Funding Law School
While there is some scholarship and grant money available for law school, most students rely on loans from the government or private lenders to finance part of their legal education. Some law schools offer financial aid (grants and loans) primarily on the basis of need; others offer their top candidates merit-based scholarships. Law schools themselves are the best sources of information on possible sources of funding and on procedures for applying for aid. To begin researching scholarships and grants independent of law schools that may be available to you, see Hunter's Grants Guide.
How do I apply for financial aid from law schools?
- You will need to file a FAFSA (Free Application for Federal Student Aid). The FAFSA cannot be filed until after January 1st. Your income tax return for the most recent year must be completed before filling out the FAFSA application. Prepare your income tax returns as soon as possible and ask your parents/guardians/spouse to do so as well because some schools may require you to provide copies of their tax returns.
- In addition, many schools have their own financial aid applications or want you to submit a form from a central processor.
- Don’t wait until you have received offers of admission to begin filing financial aid forms. File the forms required by law schools along with your applications, or as soon as possible.
What loans are available for law school?
There are several types of loans available from the federal government through the Federal Direct Student Loan Program (FDSLP) or the Federal Family Education Loan Program (FFELP). The maximum Federal Stafford Loan amount graduate and professional students can borrow per year is: $18,500.

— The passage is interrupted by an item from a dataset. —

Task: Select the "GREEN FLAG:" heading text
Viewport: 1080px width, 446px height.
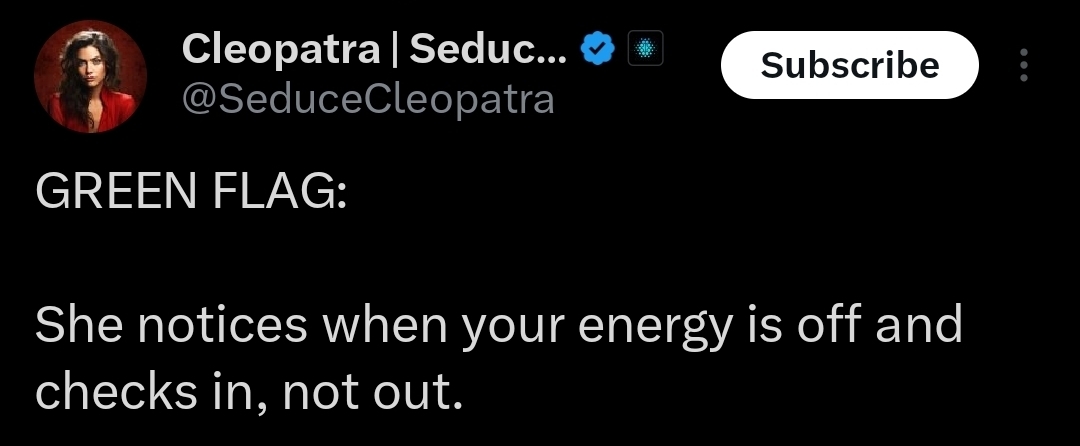Action: [x=191, y=191]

- Subsidized Federal Stafford Loan – This is a need-based loan.
Students able to demonstrate need may borrow up to $8,500 per year. The federal government pays interest on the loan while the borrower is a student.

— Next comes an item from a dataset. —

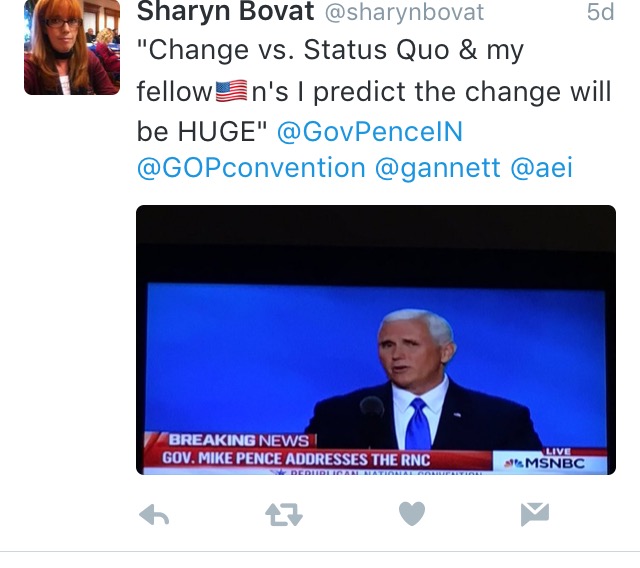Tap the reply arrow icon
Viewport: 640px width, 568px height.
coord(154,514)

- Unsubsidized Federal Stafford Loan – this loan is not based on financial need. Students may pay the interest on these unsubsidized loans while in school or request that the interest be deferred and capitalized_ (added to the principal balance)_.
- PLUS Loans – students who are eligible for Stafford Loans and have an absence of bad credit may be able to borrow up to the cost of attendance less other aid in PLUS loans. Law school financial aid offices and Stafford lenders are good sources of information on this new loan source.
- Perkins Federal Loan – these are only available for study at certain schools. The amount is determined on a case-by-case basis. The federal government pays interest on the loan while the borrower is a student.
Private lenders also provide loans to finance law school. Private lenders may charge higher interest rates than does the federal government. They may offer the service of coordinating both federal and private loans through the same lender, if the law school is not a direct lending school.
The financial aid offices of law schools can supply information on private loans offered by lenders such as Law Access (www.accessgroup.org), Law- Loans, or the Educational Resource Institute (TERI).